December 22, 2024

Breakthrough in quantum universal gate sets: A high-fidelity iToffoli gate

Breakthrough in quantum universal gate sets: A high-fidelity iToffoli gate

Researchers at the Advanced Quantum Testbed (AQT) at Lawrence Berkeley National Laboratory (Berkeley Lab) conducted the first experimental demonstration of a three-qubit high-fidelity iToffoli native gate in a superconducting quantum information processor and in a single step.

Noisy intermediate-scale quantum processors typically support one- or two-qubit native gates, the types of gates that can be implemented directly by hardware. More complex gates are implemented by breaking them up into sequences of native gates. The team’s demonstration adds a novel and robust native three-qubit iToffoli gate for universal quantum computing. Furthermore, the team demonstrated a very high fidelity operation of the gate at 98.26%.

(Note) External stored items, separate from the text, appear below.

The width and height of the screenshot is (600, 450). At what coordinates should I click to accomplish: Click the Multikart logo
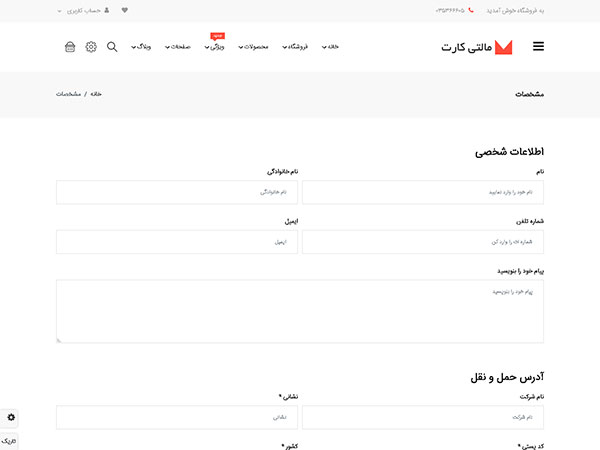pos(477,47)

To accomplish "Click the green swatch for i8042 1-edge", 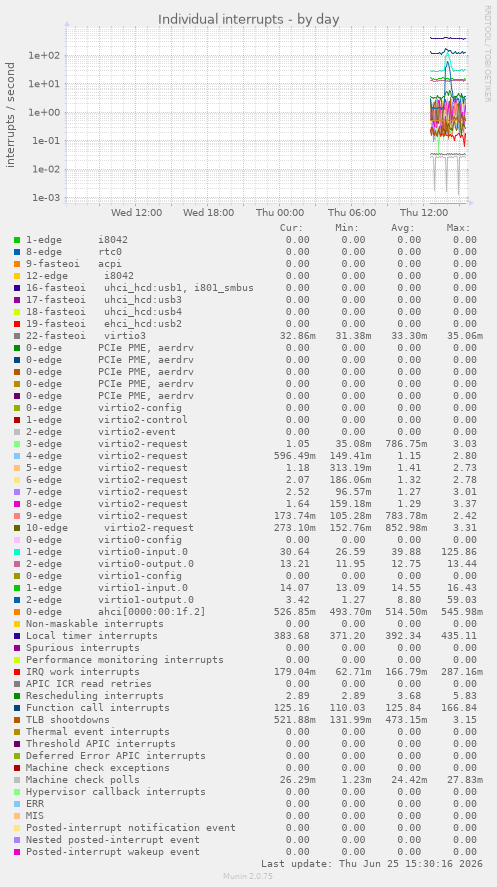I will pyautogui.click(x=17, y=240).
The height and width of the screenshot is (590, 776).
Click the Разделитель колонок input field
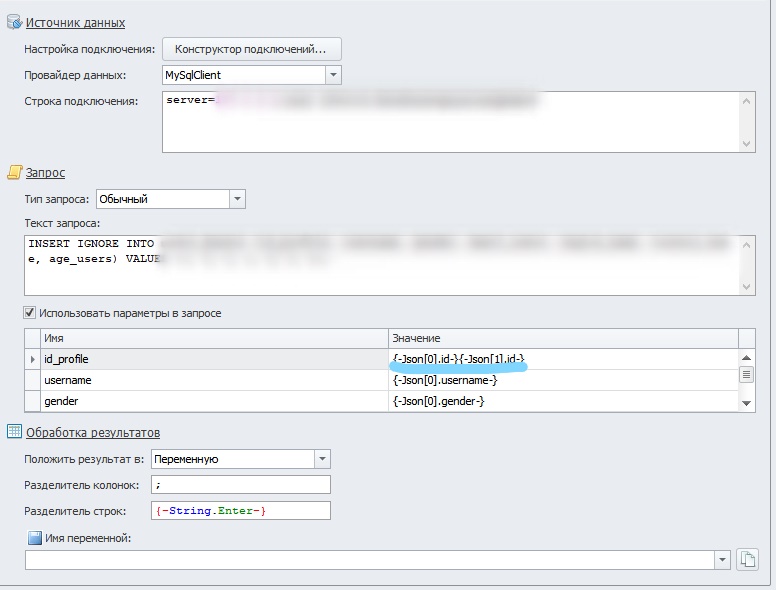(x=240, y=485)
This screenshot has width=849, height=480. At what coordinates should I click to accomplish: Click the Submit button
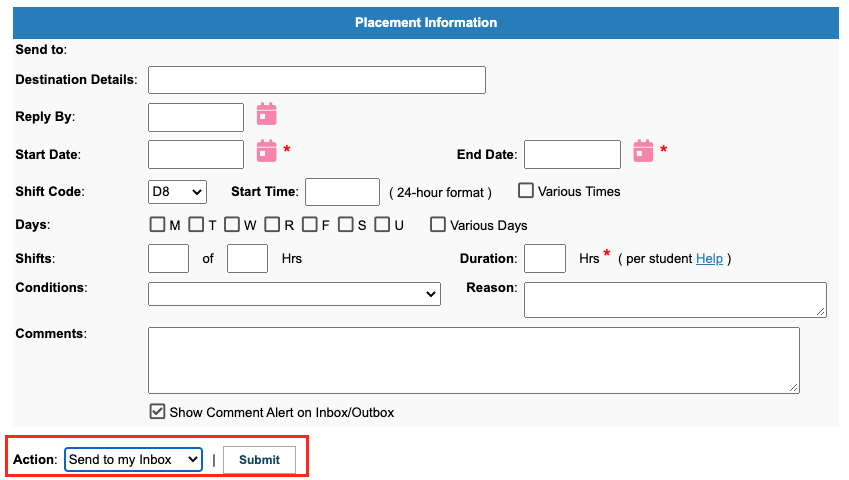(x=259, y=459)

The Toffoli or the controlled-controlled-NOT (CCNOT) is a key logical gate in classical computing because it is universal, so it can build all logic circuits to compute any desired binary operation. Furthermore, it is reversible, which allows the determination and recovery of the binary inputs (bits) from the outputs, so no information is lost.

In tandem with the Hadamard gate, the Toffoli gate forms a universal quantum gate set, which allows researchers to run any quantum algorithm. Experiments implementing multi-qubit gates in major computing technologies — superconducting circuits, trapped ions, and Rydberg atoms — successfully demonstrated Toffoli gates on three-qubit gates with fidelities averaging between 87% and 90%. However, such demonstrations required researchers to break up the Toffoli gates into one- and two-qubit gates, making the gate operation time longer and degrading their fidelity.

To create an easy-to-implement three-qubit gate for the experiment, AQT designed an iToffoli gate instead of a conventional Toffoli gate by applying simultaneous microwave pulses fixed at the same frequency to three superconducting qubits in a linear chain.

The experiment demonstrated, similarly to the Toffoli gate, this three-qubit iToffoli gate can be used to perform universal quantum computation with high fidelity. Furthermore, researchers showed that the gates schematic on superconducting quantum processors could produce additional three-qubit gates, which provide more efficient gate synthesis — the process of breaking up quantum gates into shorter ones to improve circuit running times).

Researchers hope that the experimental approaches for high-fidelity and easy-to-implement multi-qubit gates, such as those explored at AQT, will trigger further studies to devise different multi-qubit gates for novel quantum information processing.

The work has been published in Nature Physics.